Vanessa De Luca, the Editor in Chief of the most successful 100% black-owned media publication, Essence Magazine is one of the most influential black women in the journalism industry, not to mention she’s also a wife and a mum.

Speaking to  When To Jump podcast last week, the editor shared her story of how she got where she is today, her vision for the future of Essence magazine and lets us into the culinary side to her that we never knew before. Delving deeper into the inspirational and powerful business woman, we wanted to get her advice on when to take tactful risks and how to gain power from failure.

Establishing a career

To begin, Vanessa never thought she was going to be an Editor-in-Chief of any magazine. Born in Alabama, young De Luca grew up in East Orange New Jersey, and other than her studies, she has stayed there ever since. Her first career was in retail, starting as a sales manager at Macy’s, she eventually realised that she didn’t belong in the fashion world. The first major risk she took was quitting her job in Macy’s to move back in with her parents, taking a pay cut and started work as an editorial assistant at Glamour Magazine at the age of 30.

Knowing she wanted to write about more than just fashion, Vanessa went back to university to do a Master’s. The key to her success was knowing that nothing is permanent and it’s always okay to start all over again or start from scratch. Having to “make it” by 30 or putting a time limit on anything such as children or a career doesn’t enhance happiness or get you what you want. You’re more likely to settle for less if you put an age limit on realising your dreams.

Since then, she co-authored a book called Tyra Banks Beauty Inside and Out and has appeared on television networks such as NBC’s Today Show, MSNBC’s Morning Joe, CNN, Huffington Post Life, just to name a few. She received her BA in English and American Literature from Harvard University, and her Master of Science in Magazine Concentration from Columbia University Graduate School of Journalism. She also prides herself on being on the board of ColorComm; a networking organization for women of colour working in communications.


Vanessa De Luca – How to leap and When To Jump
Image Credit: Schomburg Corp.


When to jump

“When the company I was working for decided that they were going to relocate, I took it as an opportunity to think about what else I might do,” Vanessa tells Mike Lewis from the When to Jump podcast. “I knew I didn’t want to move and I’ve always loved magazines. I thought, Well, I’m not married, I don’t have kids. I can still do this. I can give this a shot. So I did.”
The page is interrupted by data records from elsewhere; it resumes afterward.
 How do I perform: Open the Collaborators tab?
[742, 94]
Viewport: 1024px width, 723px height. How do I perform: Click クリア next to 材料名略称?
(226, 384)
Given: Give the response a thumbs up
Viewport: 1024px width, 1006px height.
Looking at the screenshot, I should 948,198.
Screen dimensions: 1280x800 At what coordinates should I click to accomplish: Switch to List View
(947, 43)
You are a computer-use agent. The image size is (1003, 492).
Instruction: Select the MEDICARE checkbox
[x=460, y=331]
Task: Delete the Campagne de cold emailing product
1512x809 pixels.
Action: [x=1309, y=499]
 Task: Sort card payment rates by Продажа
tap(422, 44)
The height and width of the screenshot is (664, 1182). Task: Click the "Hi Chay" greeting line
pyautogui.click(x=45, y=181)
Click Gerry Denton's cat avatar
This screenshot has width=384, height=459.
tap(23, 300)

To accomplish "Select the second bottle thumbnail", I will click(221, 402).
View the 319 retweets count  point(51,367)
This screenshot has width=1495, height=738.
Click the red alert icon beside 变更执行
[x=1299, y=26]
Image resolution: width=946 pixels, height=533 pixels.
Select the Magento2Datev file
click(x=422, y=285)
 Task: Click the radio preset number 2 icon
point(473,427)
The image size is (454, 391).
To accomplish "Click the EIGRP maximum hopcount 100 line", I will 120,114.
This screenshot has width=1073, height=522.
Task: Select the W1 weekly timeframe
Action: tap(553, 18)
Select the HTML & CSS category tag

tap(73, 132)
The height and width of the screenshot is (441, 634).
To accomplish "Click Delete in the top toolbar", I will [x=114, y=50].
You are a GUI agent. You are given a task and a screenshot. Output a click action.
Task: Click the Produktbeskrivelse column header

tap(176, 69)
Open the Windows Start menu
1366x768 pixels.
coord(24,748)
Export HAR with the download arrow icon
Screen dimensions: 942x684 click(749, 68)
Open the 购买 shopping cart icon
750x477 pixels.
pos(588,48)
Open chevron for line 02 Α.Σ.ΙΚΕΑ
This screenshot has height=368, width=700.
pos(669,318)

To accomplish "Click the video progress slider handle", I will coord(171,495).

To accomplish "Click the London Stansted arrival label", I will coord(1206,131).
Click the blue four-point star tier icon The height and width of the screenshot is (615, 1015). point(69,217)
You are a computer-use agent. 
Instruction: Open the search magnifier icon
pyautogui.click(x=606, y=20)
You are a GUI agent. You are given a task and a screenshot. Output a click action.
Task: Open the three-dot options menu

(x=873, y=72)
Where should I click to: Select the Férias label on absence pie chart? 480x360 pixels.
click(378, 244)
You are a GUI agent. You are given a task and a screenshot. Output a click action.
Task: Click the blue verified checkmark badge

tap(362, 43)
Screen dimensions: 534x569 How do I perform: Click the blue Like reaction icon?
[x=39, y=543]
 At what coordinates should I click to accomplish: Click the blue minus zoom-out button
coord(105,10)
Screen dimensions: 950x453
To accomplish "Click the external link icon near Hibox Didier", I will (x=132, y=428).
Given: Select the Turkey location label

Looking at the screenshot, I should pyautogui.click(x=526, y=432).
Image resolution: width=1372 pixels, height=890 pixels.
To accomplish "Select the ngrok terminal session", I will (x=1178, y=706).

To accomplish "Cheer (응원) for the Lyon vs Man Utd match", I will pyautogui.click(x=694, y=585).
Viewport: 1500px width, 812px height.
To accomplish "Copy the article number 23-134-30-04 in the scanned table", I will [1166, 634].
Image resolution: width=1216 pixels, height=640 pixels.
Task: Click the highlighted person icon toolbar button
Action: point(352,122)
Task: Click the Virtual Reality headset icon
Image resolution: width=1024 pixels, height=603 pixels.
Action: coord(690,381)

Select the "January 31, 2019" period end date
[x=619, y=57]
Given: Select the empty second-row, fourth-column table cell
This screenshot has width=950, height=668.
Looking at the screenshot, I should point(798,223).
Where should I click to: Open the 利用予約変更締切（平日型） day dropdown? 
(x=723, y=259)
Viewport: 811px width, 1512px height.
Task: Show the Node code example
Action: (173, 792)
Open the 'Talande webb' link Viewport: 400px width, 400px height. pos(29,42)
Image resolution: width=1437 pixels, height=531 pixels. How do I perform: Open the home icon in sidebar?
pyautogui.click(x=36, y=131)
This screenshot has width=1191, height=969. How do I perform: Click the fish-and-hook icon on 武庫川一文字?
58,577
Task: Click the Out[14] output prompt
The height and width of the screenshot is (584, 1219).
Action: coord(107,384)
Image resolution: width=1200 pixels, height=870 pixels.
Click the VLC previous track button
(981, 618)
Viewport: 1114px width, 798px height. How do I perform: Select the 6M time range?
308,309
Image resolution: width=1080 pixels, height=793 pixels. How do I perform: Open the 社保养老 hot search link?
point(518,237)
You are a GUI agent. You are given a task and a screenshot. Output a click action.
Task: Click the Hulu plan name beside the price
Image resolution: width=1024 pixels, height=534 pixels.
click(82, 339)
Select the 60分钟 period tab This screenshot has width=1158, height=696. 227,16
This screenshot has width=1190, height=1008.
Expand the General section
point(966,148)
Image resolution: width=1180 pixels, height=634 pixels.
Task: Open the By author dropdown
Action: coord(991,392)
This teaches that leaping with empowerment and authority will carry you further. Do work with yourself first to figure out what you want, then think strategically how you can make the pieces come together. As you work and you learn, you get to see possibilities for yourself that are beyond what you originally thought. When you see something, and think “that could be me,” then you’re ready to take the next step.


The power of failure

De Luca applied to the Editor-in-Chief position at Essence twice before she got it. Instead of accepting the failure and moving on, persistence was the key to her success. She was inquisitive and determined and asked for feedback from her peers and executives. After being told that she needed to be “more visible” she started sharing her opinions more in meetings and speaking her mind. There’s nothing more valuable than “recognising that setbacks can be seen as the perfect opportunity to “watch the person who is in the number one role” and learn from them.”


Vanessa De Luca – How to leap and When To Jump


Essence Magazine

In 2013, it was announced that Vanessa had been appointed Editor-in-Chief of Essence. It was a publication everybody had been waiting for and was founded by four black men in 1968, after they realised that there wasn’t anything in the marketplace for their mothers, daughters and sisters with content that related to them. Forty-eight years later, it’s a much-loved magazine, a place that black women are championed, loved and understood.

Every month African-American women rely on ESSENCE for editorial content designed to help them move their lives forward personally, professionally, intellectually and spiritually. Sections such as Work & Wealth, Healthy Living, and Looks We Love cover topics that focus on career and finance, health and lifestyle, and fashion and beauty and share an intimate connection with readers. In 2000, the magazine formed a partnership with Time Inc and last month, was acquired by Essence Communications, a black-owned corporation that also shares its founder with Shea Moisture.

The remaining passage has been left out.